The Sr. CRA functions as a member of the clinical study team and performs study monitoring according to Good Clinical Practices (GCP), International Conference on Harmonization (ICH), Code of Federal Regulations (CFR), and client Standard Operating Procedures (SOPs).
- Performs site management activities to ensure compliance to the protocol, monitoring plan, GCP, ICH, applicable federal / local regulations, and SOPs
- Responsible for monitoring clinical trial quality and site management for client sponsored studies that are not fully outsourced to a contract research organization (CRO)
- Conducts site qualification, initiation, interim, and close-out visits
- Ensures sites meet performance expectations related to recruitment, enrollment, and retention
- Reviews site source documentation, case reports, and verifies accurate data capture
- Ensures site regulatory files are current, and verifies the timely submission of study documentation (including safety reporting)

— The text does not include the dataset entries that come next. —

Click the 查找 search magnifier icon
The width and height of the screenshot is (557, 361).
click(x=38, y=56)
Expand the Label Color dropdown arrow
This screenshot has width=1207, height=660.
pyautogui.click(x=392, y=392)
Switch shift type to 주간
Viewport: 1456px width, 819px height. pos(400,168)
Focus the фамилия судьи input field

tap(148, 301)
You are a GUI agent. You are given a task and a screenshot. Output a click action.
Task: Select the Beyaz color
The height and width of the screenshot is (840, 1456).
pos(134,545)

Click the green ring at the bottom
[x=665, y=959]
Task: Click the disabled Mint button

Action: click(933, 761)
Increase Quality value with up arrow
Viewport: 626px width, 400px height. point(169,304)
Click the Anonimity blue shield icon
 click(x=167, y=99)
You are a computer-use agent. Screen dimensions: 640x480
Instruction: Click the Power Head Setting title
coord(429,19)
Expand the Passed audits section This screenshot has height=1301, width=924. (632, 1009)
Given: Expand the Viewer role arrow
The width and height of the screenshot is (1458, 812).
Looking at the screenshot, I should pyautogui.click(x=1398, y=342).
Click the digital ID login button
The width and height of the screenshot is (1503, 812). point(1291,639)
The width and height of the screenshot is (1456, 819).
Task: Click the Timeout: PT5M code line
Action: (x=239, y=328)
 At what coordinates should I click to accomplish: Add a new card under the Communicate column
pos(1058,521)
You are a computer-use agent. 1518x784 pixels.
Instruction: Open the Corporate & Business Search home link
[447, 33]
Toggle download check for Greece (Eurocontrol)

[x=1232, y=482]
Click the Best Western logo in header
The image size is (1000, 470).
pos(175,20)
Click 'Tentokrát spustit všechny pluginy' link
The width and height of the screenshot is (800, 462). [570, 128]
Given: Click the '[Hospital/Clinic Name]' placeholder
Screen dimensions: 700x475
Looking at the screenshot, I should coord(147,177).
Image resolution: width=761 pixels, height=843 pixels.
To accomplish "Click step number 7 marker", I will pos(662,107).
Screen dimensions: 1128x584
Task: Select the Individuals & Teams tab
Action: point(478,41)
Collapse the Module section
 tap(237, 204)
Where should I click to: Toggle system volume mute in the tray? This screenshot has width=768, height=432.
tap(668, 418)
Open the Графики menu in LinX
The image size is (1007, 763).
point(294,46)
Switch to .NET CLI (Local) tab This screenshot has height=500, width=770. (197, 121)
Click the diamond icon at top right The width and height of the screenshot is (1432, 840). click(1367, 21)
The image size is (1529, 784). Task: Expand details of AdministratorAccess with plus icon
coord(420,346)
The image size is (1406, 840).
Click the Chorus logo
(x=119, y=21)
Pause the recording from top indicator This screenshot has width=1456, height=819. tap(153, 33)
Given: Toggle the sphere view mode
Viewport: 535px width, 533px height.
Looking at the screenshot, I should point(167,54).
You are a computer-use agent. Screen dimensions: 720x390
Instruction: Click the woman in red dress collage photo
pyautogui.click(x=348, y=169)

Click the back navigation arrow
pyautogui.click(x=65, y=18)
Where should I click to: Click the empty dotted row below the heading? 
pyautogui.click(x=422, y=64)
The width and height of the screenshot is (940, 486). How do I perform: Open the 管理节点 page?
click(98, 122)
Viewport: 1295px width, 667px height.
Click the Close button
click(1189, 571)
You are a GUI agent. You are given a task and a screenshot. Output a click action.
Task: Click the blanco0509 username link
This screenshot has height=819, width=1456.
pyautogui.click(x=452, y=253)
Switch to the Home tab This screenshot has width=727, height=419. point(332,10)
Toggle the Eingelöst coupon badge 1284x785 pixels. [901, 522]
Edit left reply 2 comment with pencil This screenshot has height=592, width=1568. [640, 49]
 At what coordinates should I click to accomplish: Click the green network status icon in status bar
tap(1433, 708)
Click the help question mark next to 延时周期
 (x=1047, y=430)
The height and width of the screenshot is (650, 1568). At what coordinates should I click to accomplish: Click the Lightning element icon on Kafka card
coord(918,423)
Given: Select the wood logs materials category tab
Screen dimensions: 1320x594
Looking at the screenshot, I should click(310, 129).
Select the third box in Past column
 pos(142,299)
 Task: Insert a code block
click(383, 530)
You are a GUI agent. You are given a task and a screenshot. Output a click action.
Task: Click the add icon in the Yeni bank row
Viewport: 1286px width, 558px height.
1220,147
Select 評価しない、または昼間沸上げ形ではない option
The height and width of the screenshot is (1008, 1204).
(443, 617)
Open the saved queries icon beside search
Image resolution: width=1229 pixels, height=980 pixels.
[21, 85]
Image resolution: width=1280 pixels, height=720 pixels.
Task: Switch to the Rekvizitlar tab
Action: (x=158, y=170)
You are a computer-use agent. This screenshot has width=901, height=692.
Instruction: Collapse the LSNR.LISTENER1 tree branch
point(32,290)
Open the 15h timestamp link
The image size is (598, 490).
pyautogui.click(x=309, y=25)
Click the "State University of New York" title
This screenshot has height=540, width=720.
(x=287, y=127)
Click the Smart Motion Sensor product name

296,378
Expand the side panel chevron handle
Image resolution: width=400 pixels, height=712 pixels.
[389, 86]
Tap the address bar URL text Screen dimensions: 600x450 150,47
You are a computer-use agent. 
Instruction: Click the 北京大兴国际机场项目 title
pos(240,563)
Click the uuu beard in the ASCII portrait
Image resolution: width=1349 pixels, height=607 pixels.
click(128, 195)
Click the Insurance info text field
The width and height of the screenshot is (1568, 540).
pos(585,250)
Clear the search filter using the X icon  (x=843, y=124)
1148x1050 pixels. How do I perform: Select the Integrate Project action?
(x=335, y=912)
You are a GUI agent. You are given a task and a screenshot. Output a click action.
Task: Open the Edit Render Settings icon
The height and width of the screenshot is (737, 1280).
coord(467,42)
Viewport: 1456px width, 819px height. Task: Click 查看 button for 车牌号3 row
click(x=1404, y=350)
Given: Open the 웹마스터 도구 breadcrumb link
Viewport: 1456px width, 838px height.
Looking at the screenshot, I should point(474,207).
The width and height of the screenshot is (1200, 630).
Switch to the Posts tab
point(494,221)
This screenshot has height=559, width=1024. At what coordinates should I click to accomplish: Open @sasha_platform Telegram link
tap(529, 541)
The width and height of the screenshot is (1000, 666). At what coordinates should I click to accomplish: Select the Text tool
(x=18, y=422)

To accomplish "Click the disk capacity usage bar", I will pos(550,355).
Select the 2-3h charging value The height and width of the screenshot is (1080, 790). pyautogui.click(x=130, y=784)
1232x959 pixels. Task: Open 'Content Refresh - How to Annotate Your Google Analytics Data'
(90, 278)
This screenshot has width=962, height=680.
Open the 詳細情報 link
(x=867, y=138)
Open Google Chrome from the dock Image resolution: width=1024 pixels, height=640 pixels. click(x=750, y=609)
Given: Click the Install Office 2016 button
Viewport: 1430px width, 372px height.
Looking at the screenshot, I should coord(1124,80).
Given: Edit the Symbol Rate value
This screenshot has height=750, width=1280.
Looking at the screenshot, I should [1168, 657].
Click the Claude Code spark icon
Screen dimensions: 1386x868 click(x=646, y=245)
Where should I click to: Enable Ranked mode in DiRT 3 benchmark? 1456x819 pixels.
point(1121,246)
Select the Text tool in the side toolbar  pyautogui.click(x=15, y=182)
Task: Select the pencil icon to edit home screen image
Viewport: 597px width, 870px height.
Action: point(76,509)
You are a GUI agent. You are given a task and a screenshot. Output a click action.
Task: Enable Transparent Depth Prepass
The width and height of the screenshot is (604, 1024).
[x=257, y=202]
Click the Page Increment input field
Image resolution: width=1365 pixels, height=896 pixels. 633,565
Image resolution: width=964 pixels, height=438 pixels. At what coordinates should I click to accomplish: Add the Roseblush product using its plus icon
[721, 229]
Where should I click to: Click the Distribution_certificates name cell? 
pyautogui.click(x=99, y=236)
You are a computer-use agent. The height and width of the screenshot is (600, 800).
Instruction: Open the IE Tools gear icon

- Performs drug accountability, reconciliation, and destruction. Verifies storage and shipment requirements are according to protocol
- Identifies and records protocol deviations
Site Management
- Maintains ongoing communications with site personnel and assists with problem solving during all stages of study start up, conduct, and close out
- Builds and maintains professional relationships with site personnel
- Analyzes issues and uses sound judgment to make decisions and escalates study related issues as necessary
- Travels to clinical study sites as required, including remote or onsite visits globally
Skills :
- Analytical problem-solving experience, trouble shooting and resourcefulness
- Working knowledge of clinical drug development process
- Effective communication, interpersonal skills, and the ability to build relationships
- Familiarity with medical and clinical trial terminology
- Proficient in written and spoken English required
- Proficient in local language, as applicable, preferred
- Proficiency in widely used technologies
- Ability to learn client applications
- Travel to be inclusive of regional, national and international as required
Knowledge and Experience :
Minimum of 5 years relevant industry experience
Education :
Bachelor’s Degree or equivalent is required
EEO Disclaimer
Parexel is an equal opportunity employer. Qualified applicants will receive consideration for employment without regard to legally protected status, which in the US includes race, color, religion, sex, sexual orientation, gender identity, national origin, disability or protected veteran status.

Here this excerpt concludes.